Vicente Verdú
"Para que una cosa se vuelva interesante, basta contemplarla largo rato", decía Flaubert. El mar que se extiende, sin embargo, ante mi chalet de Santa Pola actúa con tan avasalladora presencia que de no contener la visión su desaforada personalidad nos tragaría. El mar es eso lo que tiene: siempre se presenta de un vistazo como si él mismo irreprimiblemente conllevara de antemano un largo rato contemplándose, recreándose o perfeccionándose en una obsesiva autocontemplación sin tregua. Su rato es parte de su grandeza sin tiempo limitado. Dentro de su formidable extensión el tiempo se allana, bucea o se evapora. La persistencia de una vida sin fin ni sosiego, sin evolución ni medida se resuelve en la fluidez del mar y su superficie de alquitrán o acero. El dolor o la placidez, la placidez de este Mediterráneo que se despliega ante la casa tiende a confundirse de la mañana a la noche con la personalidad de los dulces demasiado orgullosos de sí y en cuya posible delicuescencia orgánica se suman los sabores de todos los colores escarchados. Este mar azul u azul marino reúne así la totalidad del arco cromático puesto que de una u otra manera predomina la importancia del brillo que no es sino el cristal de azúcar en donde se presenta su pupila y su óptica integral. La suprema cualidad, en fin, de hacerse a la vez obsceno y máximo observador, objeto de halago y dictador de la concupiscencia de la vista, su éxtasis y su ceguera.

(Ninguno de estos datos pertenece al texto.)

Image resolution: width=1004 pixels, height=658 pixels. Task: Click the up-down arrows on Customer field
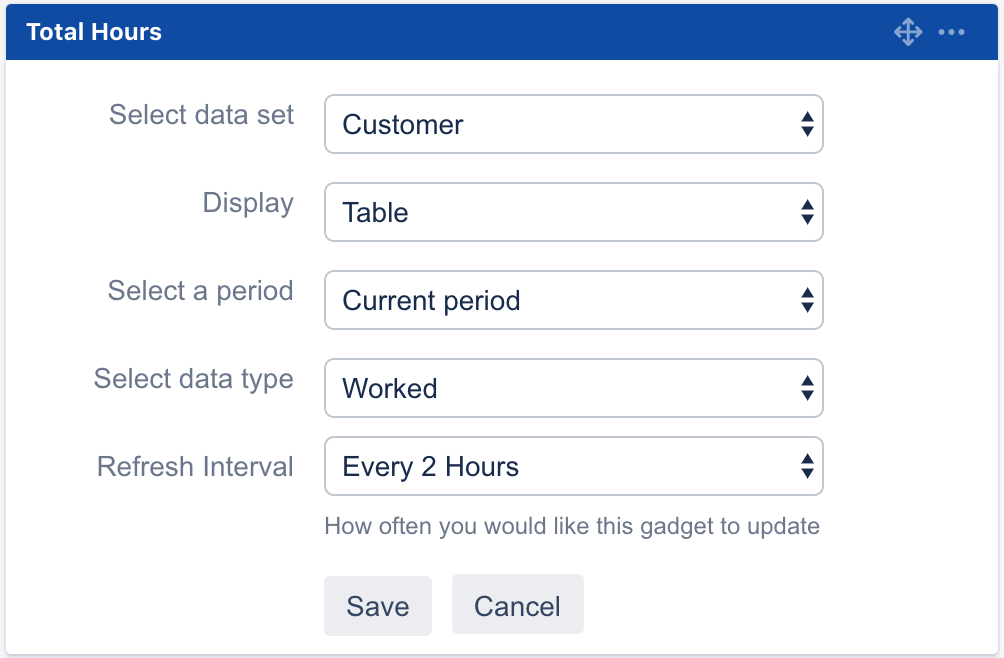(x=807, y=124)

¿Rechazar el mar? La mitología marina ostenta tan amplio prestigio y aglomeración que cualquier rechazo pone en cuestión a quien la cuestiona. No amar o admirar el mar vuelve al sujeto objeto de sospecha, porque condena ¿qué patología de la sensibilidad, qué obturación del corazón o impermeabilidad de la mente impediría bañarse en su belleza? Justamente el mar es la belleza totémica, democrática, satinada, masiva, refulgente, mágica. Hay tantos mares posibles, todos invariablemente bellos, que absorben no importa qué tributo de admiración. Ser hechizado por el mar coincide con el efecto del hechizo primigenio, materno, fundacional, piscícola y fácil. Mirar y mirar el mar no ayuda por tanto a convertirlo en nada mejor. Más bien la nueva contemplación exaspera la violencia de su resplandor y como un bestial espejo de verano nos lamina, como una claridad gigante nos vela, como una espacialidad sin piedad ni límites de interés, recibe nuestra vista y nos suicida.